▶ [Work request]
Please copy out every line in the records below that includes the word "Sort".

--*--

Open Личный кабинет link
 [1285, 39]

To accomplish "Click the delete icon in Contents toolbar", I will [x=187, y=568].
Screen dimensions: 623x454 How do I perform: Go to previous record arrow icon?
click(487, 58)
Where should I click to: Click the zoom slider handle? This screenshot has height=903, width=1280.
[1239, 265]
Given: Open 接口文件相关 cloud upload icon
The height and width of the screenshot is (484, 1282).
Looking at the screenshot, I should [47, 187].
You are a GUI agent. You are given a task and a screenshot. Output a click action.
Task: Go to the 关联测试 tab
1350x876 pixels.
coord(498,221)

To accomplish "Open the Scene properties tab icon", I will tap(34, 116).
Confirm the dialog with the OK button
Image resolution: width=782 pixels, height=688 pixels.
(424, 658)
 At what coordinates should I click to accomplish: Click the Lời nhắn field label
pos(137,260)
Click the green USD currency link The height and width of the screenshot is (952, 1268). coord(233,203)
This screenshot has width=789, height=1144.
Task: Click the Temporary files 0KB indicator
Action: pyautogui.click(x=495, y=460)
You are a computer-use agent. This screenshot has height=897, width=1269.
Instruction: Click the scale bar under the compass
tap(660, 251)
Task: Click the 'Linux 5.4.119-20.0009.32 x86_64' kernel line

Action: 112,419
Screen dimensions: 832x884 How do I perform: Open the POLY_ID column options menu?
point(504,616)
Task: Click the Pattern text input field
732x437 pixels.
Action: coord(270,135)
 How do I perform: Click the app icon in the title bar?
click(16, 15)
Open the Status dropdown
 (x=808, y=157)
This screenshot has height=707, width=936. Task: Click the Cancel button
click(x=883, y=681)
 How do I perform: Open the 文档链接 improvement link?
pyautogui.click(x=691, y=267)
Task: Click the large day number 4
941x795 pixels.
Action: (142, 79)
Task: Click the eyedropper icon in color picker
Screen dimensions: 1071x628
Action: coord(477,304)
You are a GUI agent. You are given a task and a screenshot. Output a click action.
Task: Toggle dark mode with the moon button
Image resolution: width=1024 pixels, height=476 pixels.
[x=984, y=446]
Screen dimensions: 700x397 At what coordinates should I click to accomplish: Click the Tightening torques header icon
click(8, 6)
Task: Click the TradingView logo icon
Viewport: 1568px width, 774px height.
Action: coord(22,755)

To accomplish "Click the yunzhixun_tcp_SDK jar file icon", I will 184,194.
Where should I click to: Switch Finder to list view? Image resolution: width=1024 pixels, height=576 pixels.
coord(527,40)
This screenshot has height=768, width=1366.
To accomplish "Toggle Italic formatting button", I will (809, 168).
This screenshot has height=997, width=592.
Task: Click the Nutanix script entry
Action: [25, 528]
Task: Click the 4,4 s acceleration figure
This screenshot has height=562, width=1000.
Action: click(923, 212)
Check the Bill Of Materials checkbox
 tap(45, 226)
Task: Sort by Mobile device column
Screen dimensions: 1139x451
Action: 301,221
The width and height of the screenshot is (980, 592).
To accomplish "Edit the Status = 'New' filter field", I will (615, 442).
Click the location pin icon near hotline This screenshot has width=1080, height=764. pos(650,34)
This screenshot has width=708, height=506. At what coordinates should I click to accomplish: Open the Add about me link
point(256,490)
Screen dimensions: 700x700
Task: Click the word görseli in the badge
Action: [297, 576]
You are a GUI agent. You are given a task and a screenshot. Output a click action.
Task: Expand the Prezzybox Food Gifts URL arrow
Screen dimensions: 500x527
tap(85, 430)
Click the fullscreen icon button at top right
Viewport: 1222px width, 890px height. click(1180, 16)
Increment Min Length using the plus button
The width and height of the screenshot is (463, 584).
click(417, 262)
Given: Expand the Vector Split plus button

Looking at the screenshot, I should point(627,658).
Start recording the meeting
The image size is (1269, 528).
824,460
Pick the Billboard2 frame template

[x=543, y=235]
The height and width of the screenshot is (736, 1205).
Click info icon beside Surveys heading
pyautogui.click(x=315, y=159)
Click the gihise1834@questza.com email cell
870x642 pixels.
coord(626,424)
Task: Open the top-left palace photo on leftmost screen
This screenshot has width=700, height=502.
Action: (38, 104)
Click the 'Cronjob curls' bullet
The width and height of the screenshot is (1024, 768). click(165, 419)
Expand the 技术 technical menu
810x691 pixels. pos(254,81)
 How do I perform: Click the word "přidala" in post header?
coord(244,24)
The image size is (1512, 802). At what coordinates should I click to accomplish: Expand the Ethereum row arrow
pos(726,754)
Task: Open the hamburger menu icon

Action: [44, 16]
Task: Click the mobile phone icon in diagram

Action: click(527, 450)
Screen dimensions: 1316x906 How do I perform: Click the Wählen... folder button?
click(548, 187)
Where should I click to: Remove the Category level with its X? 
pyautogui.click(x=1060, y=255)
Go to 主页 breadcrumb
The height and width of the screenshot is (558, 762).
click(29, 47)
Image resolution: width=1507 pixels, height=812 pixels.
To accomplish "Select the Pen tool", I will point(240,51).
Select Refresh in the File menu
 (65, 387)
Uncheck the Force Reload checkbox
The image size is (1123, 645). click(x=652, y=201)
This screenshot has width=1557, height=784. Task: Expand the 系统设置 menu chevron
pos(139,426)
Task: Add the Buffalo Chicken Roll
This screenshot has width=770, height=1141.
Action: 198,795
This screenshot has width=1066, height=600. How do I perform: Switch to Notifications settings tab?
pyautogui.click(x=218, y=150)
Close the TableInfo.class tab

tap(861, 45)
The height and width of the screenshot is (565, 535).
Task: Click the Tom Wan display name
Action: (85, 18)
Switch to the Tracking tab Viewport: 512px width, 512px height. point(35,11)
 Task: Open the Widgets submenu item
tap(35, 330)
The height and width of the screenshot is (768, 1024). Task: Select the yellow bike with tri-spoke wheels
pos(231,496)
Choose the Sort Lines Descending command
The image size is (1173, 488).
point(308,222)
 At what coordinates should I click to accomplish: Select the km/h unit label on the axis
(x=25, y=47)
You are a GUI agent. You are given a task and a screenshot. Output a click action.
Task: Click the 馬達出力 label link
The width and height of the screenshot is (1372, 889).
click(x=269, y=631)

--*--

▶ [Your solution]
Task: Sort by Mobile device column
Choose the Sort Lines Descending command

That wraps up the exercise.